DATA UNDER STUDY START

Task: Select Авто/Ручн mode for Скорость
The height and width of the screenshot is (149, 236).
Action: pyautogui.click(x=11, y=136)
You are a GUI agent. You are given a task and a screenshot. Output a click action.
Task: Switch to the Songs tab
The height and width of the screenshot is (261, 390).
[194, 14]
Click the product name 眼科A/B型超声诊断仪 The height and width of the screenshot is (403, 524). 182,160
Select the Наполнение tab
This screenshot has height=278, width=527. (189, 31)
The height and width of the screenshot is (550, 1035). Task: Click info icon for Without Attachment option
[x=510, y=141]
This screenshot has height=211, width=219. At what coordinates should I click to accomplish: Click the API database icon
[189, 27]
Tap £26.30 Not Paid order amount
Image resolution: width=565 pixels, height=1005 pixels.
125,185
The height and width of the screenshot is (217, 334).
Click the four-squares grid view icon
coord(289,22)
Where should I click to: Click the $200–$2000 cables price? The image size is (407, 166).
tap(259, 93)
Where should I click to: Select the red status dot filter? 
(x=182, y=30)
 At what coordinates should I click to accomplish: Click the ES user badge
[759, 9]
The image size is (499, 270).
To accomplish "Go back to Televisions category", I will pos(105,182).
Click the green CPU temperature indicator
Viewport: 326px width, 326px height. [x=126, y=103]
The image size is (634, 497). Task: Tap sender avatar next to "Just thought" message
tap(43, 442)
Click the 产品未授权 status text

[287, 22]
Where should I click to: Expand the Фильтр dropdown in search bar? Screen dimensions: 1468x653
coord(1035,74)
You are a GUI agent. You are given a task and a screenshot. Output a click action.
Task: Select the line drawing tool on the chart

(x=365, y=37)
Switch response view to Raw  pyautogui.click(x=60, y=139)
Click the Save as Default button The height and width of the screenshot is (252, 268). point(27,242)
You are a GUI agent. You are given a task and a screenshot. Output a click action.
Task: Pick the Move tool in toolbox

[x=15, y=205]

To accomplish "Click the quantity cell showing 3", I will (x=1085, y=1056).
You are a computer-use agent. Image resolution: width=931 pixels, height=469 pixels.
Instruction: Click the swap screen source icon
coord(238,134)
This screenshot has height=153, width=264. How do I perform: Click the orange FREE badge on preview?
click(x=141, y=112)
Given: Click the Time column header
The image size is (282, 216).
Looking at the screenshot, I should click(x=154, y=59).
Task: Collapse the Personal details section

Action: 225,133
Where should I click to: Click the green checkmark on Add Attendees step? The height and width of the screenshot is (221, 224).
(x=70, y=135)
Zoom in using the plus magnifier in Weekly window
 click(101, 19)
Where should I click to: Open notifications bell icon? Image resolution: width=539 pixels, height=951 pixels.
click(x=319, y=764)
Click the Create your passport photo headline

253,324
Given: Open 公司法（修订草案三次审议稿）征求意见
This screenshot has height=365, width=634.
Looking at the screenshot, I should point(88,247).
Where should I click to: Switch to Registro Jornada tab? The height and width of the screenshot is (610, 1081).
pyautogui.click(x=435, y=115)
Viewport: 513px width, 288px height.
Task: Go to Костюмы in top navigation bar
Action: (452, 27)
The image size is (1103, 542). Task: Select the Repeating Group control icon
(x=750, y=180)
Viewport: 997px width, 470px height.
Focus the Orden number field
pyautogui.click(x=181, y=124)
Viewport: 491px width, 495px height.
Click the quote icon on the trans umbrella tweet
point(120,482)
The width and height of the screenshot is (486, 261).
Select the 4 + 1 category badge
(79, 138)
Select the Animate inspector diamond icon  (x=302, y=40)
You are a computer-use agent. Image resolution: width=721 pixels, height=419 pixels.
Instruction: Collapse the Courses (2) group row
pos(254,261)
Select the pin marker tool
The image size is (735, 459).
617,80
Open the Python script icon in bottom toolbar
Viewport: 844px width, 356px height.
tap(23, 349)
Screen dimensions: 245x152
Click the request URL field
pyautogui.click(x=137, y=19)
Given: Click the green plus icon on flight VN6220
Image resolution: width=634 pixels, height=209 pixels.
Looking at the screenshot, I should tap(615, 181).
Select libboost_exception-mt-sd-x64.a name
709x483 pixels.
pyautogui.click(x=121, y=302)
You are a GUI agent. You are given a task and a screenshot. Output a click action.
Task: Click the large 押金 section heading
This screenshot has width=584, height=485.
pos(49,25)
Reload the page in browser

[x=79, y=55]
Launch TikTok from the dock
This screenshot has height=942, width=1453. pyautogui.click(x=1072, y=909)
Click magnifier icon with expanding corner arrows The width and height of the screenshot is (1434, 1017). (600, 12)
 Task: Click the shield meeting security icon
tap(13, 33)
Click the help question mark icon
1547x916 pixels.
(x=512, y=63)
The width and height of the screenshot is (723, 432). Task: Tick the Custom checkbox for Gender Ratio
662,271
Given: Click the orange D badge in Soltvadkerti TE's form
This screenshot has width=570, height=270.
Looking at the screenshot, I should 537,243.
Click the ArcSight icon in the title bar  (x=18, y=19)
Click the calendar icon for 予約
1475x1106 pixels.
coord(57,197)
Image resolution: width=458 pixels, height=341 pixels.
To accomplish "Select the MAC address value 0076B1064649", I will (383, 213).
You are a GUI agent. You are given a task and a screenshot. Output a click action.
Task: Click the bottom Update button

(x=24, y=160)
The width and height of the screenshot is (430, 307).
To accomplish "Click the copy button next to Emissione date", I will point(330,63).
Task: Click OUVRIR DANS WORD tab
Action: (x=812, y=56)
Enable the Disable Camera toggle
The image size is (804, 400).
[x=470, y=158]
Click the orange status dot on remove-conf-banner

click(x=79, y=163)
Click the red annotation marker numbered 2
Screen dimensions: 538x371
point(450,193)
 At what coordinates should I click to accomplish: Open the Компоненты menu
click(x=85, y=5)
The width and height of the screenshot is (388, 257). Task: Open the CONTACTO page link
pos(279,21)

DATA UNDER STUDY END

ASSIGNMENT
When you answer, repeat every record exactly, omitting nothing.

RESULT
Task: Select Авто/Ручн mode for Скорость
The height and width of the screenshot is (149, 236).
Action: pyautogui.click(x=11, y=136)
You are a GUI agent. You are given a task and a screenshot. Output a click action.
Task: Switch to the Songs tab
The height and width of the screenshot is (261, 390).
[194, 14]
Click the product name 眼科A/B型超声诊断仪 The height and width of the screenshot is (403, 524). 182,160
Select the Наполнение tab
This screenshot has height=278, width=527. (189, 31)
The height and width of the screenshot is (550, 1035). Task: Click info icon for Without Attachment option
[x=510, y=141]
This screenshot has height=211, width=219. At what coordinates should I click to accomplish: Click the API database icon
[189, 27]
Tap £26.30 Not Paid order amount
Image resolution: width=565 pixels, height=1005 pixels.
125,185
The height and width of the screenshot is (217, 334).
Click the four-squares grid view icon
coord(289,22)
Where should I click to: Click the $200–$2000 cables price? The image size is (407, 166).
tap(259, 93)
Where should I click to: Select the red status dot filter? 
(x=182, y=30)
 At what coordinates should I click to accomplish: Click the ES user badge
[759, 9]
The image size is (499, 270).
To accomplish "Go back to Televisions category", I will pos(105,182).
Click the green CPU temperature indicator
Viewport: 326px width, 326px height. [x=126, y=103]
The image size is (634, 497). Task: Tap sender avatar next to "Just thought" message
tap(43, 442)
Click the 产品未授权 status text

[287, 22]
Where should I click to: Expand the Фильтр dropdown in search bar? Screen dimensions: 1468x653
coord(1035,74)
You are a GUI agent. You are given a task and a screenshot. Output a click action.
Task: Select the line drawing tool on the chart

(x=365, y=37)
Switch response view to Raw  pyautogui.click(x=60, y=139)
Click the Save as Default button The height and width of the screenshot is (252, 268). point(27,242)
You are a GUI agent. You are given a task and a screenshot. Output a click action.
Task: Pick the Move tool in toolbox

[x=15, y=205]

To accomplish "Click the quantity cell showing 3", I will (x=1085, y=1056).
You are a computer-use agent. Image resolution: width=931 pixels, height=469 pixels.
Instruction: Click the swap screen source icon
coord(238,134)
This screenshot has height=153, width=264. How do I perform: Click the orange FREE badge on preview?
click(x=141, y=112)
Given: Click the Time column header
The image size is (282, 216).
Looking at the screenshot, I should click(x=154, y=59).
Task: Collapse the Personal details section

Action: 225,133
Where should I click to: Click the green checkmark on Add Attendees step? The height and width of the screenshot is (221, 224).
(x=70, y=135)
Zoom in using the plus magnifier in Weekly window
 click(101, 19)
Where should I click to: Open notifications bell icon? Image resolution: width=539 pixels, height=951 pixels.
click(x=319, y=764)
Click the Create your passport photo headline

253,324
Given: Open 公司法（修订草案三次审议稿）征求意见
This screenshot has height=365, width=634.
Looking at the screenshot, I should point(88,247).
Where should I click to: Switch to Registro Jornada tab? The height and width of the screenshot is (610, 1081).
pyautogui.click(x=435, y=115)
Viewport: 513px width, 288px height.
Task: Go to Костюмы in top navigation bar
Action: (452, 27)
The image size is (1103, 542). Task: Select the Repeating Group control icon
(x=750, y=180)
Viewport: 997px width, 470px height.
Focus the Orden number field
pyautogui.click(x=181, y=124)
Viewport: 491px width, 495px height.
Click the quote icon on the trans umbrella tweet
point(120,482)
The width and height of the screenshot is (486, 261).
Select the 4 + 1 category badge
(79, 138)
Select the Animate inspector diamond icon  (x=302, y=40)
You are a computer-use agent. Image resolution: width=721 pixels, height=419 pixels.
Instruction: Collapse the Courses (2) group row
pos(254,261)
Select the pin marker tool
The image size is (735, 459).
617,80
Open the Python script icon in bottom toolbar
Viewport: 844px width, 356px height.
tap(23, 349)
Screen dimensions: 245x152
Click the request URL field
pyautogui.click(x=137, y=19)
Given: Click the green plus icon on flight VN6220
Image resolution: width=634 pixels, height=209 pixels.
Looking at the screenshot, I should tap(615, 181).
Select libboost_exception-mt-sd-x64.a name
709x483 pixels.
pyautogui.click(x=121, y=302)
You are a GUI agent. You are given a task and a screenshot. Output a click action.
Task: Click the large 押金 section heading
This screenshot has width=584, height=485.
pos(49,25)
Reload the page in browser

[x=79, y=55]
Launch TikTok from the dock
This screenshot has height=942, width=1453. pyautogui.click(x=1072, y=909)
Click magnifier icon with expanding corner arrows The width and height of the screenshot is (1434, 1017). (600, 12)
 Task: Click the shield meeting security icon
tap(13, 33)
Click the help question mark icon
1547x916 pixels.
(x=512, y=63)
The width and height of the screenshot is (723, 432). Task: Tick the Custom checkbox for Gender Ratio
662,271
Given: Click the orange D badge in Soltvadkerti TE's form
This screenshot has width=570, height=270.
Looking at the screenshot, I should 537,243.
Click the ArcSight icon in the title bar  (x=18, y=19)
Click the calendar icon for 予約
1475x1106 pixels.
coord(57,197)
Image resolution: width=458 pixels, height=341 pixels.
To accomplish "Select the MAC address value 0076B1064649", I will (383, 213).
You are a GUI agent. You are given a task and a screenshot. Output a click action.
Task: Click the bottom Update button

(x=24, y=160)
The width and height of the screenshot is (430, 307).
To accomplish "Click the copy button next to Emissione date", I will point(330,63).
Task: Click OUVRIR DANS WORD tab
Action: (x=812, y=56)
Enable the Disable Camera toggle
The image size is (804, 400).
[x=470, y=158]
Click the orange status dot on remove-conf-banner

click(x=79, y=163)
Click the red annotation marker numbered 2
Screen dimensions: 538x371
point(450,193)
 At what coordinates should I click to accomplish: Open the Компоненты menu
click(x=85, y=5)
The width and height of the screenshot is (388, 257). Task: Open the CONTACTO page link
pos(279,21)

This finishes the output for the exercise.